The lines to copy are those in the listing below that contain the word "height".

[Opening Information section]

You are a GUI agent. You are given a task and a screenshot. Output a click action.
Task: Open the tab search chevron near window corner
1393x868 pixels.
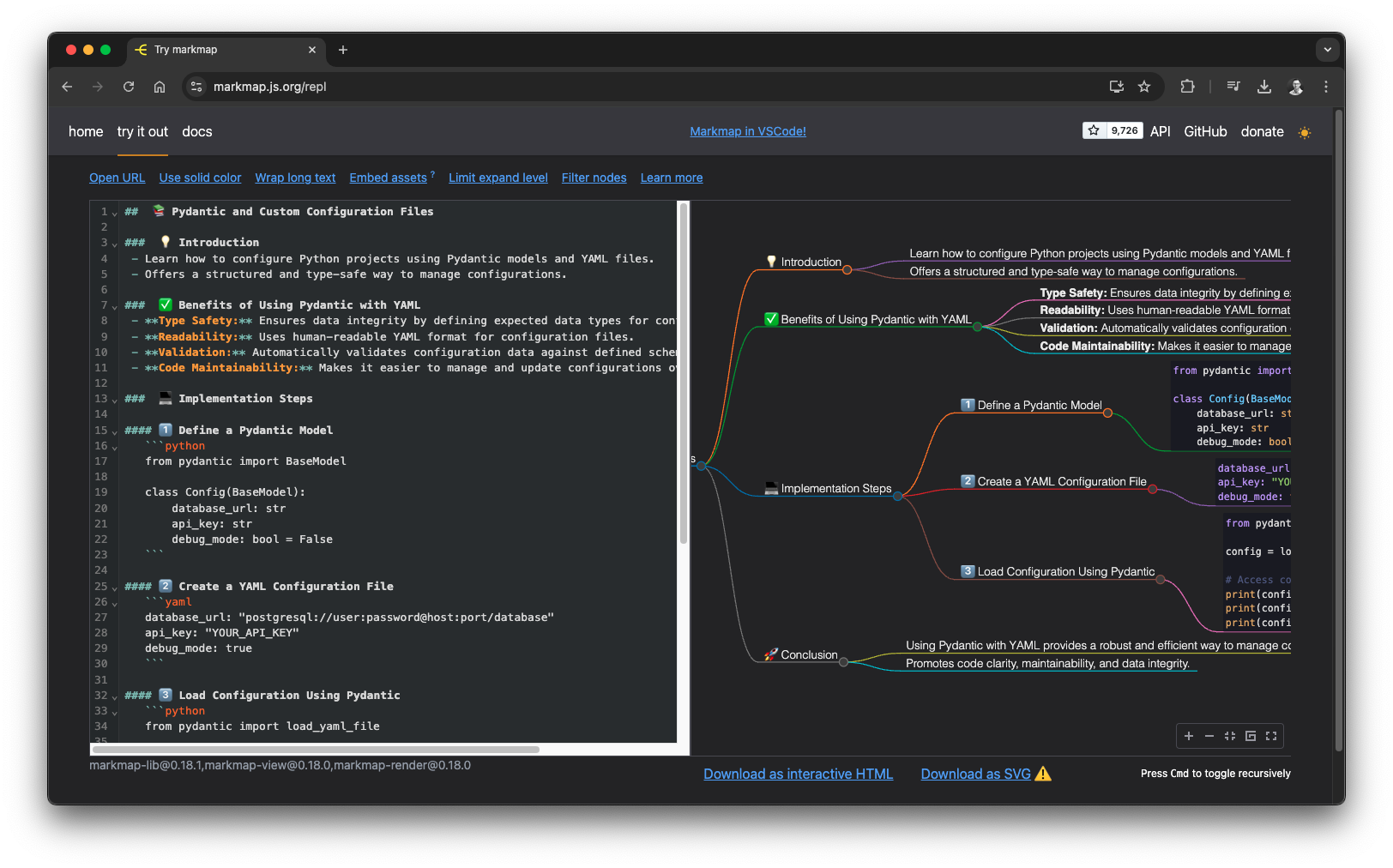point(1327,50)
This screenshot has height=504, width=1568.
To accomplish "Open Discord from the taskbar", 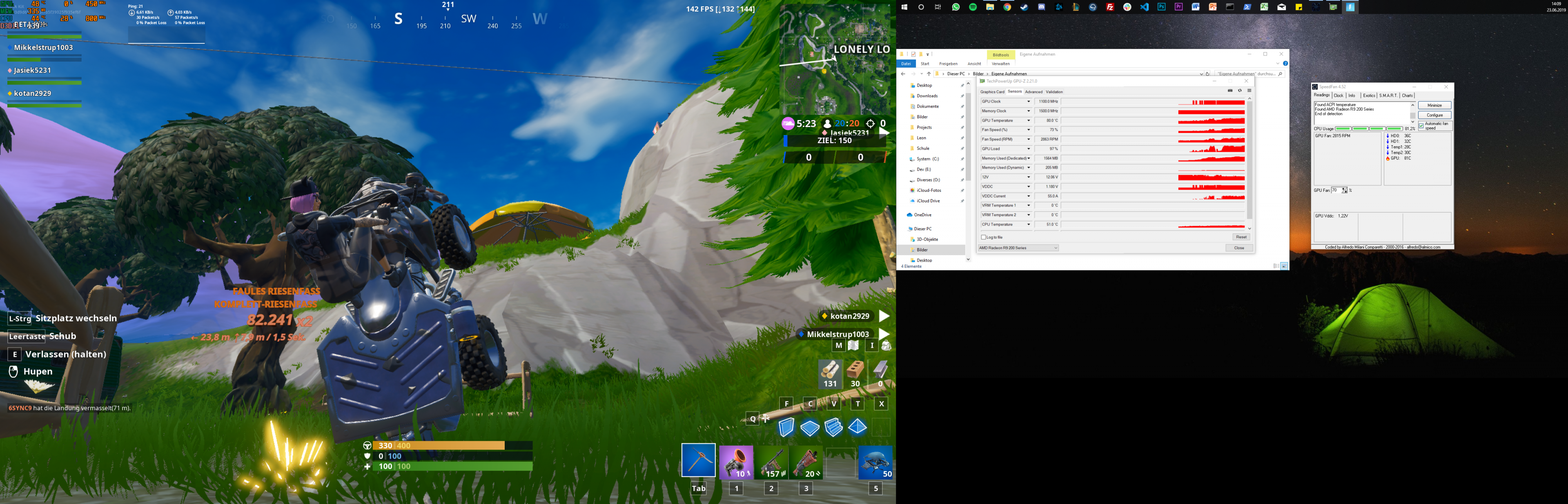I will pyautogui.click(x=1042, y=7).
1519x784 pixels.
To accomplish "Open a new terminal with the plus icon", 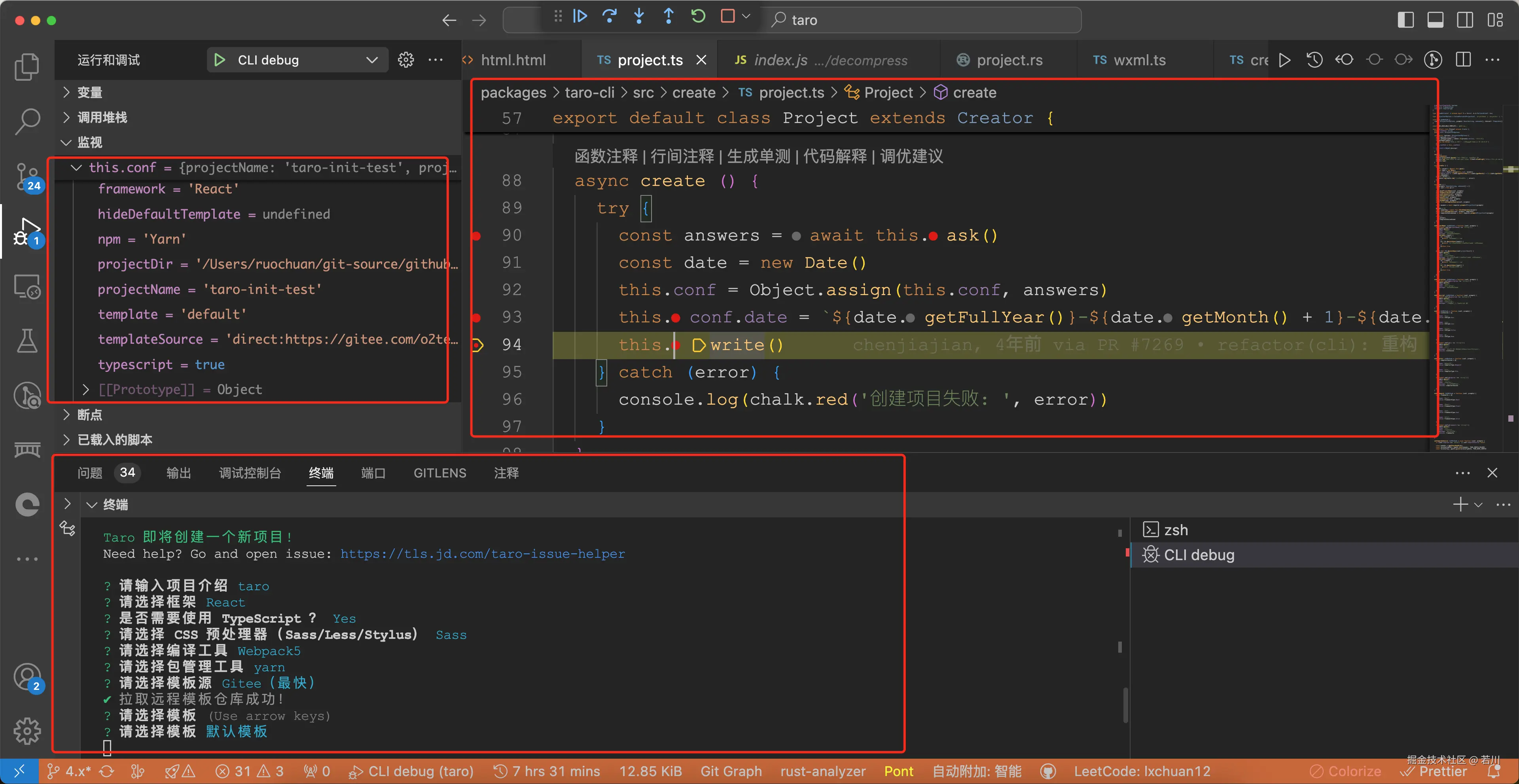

[Closing Information section]
[Opening Information section]

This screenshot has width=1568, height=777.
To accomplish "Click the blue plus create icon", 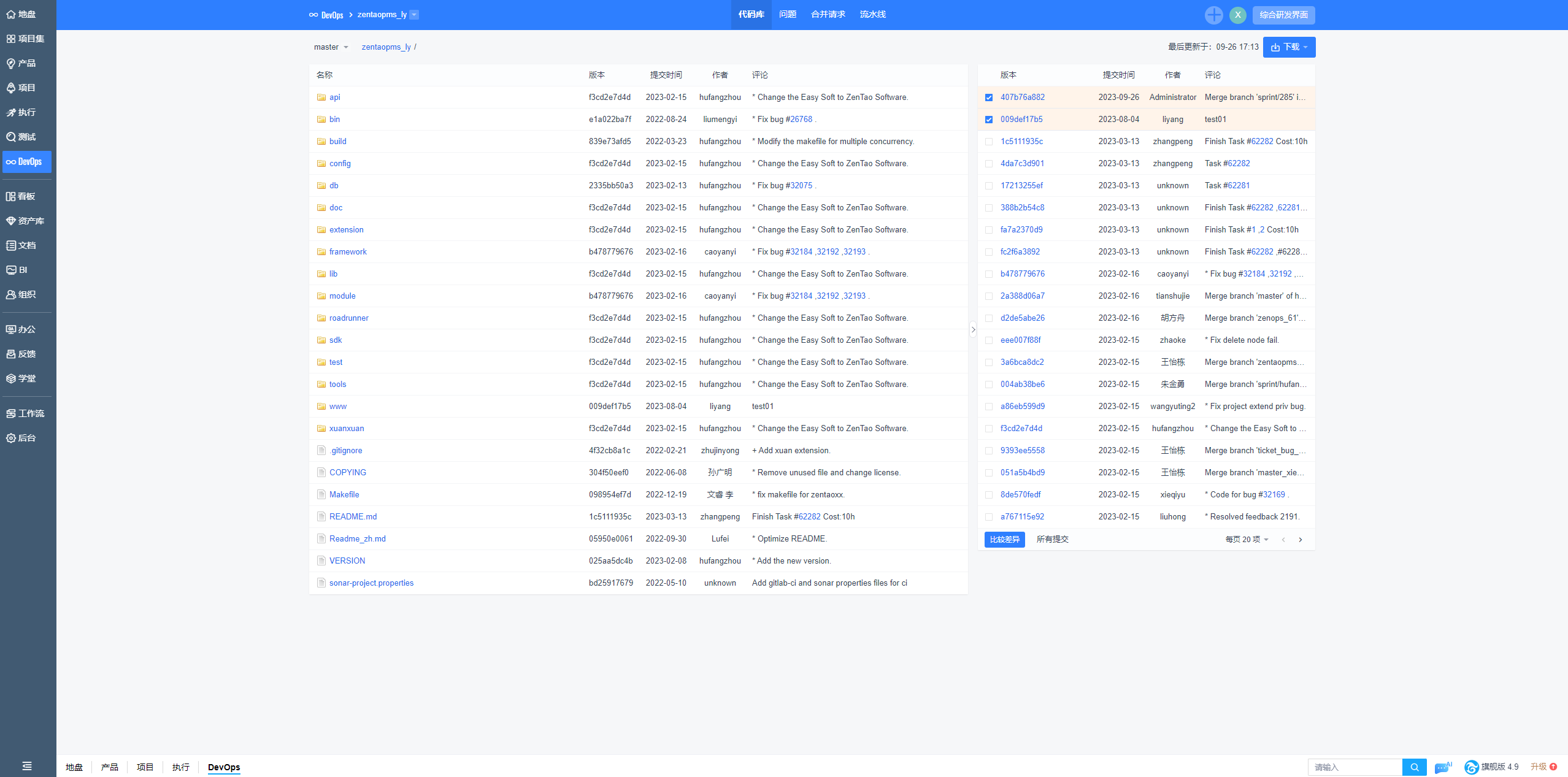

[Closing Information section]
[Opening Information section]

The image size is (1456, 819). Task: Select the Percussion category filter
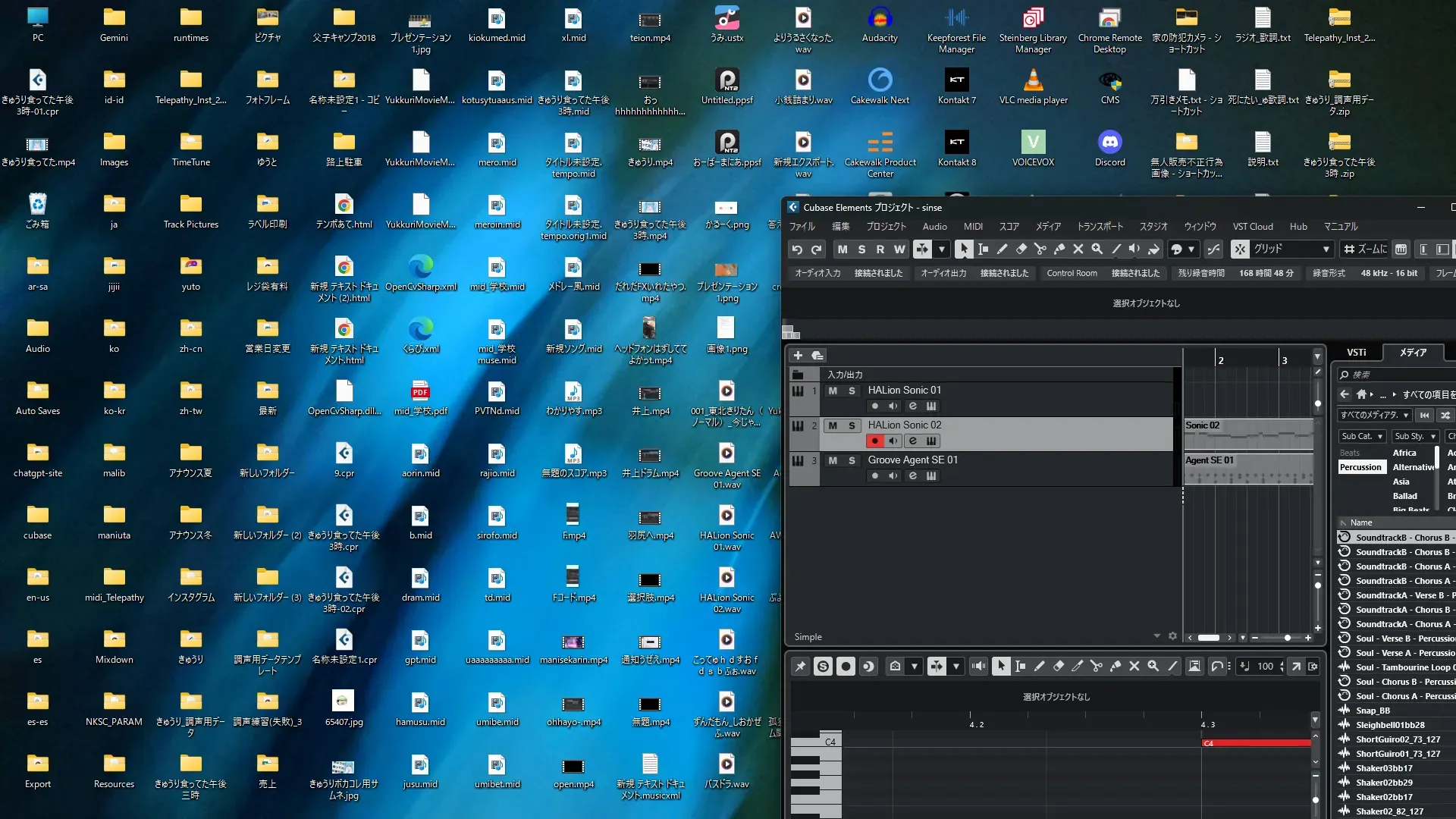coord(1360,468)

[Closing Information section]

* _Task output_
This screenshot has height=504, width=1568.
This screenshot has width=1568, height=777.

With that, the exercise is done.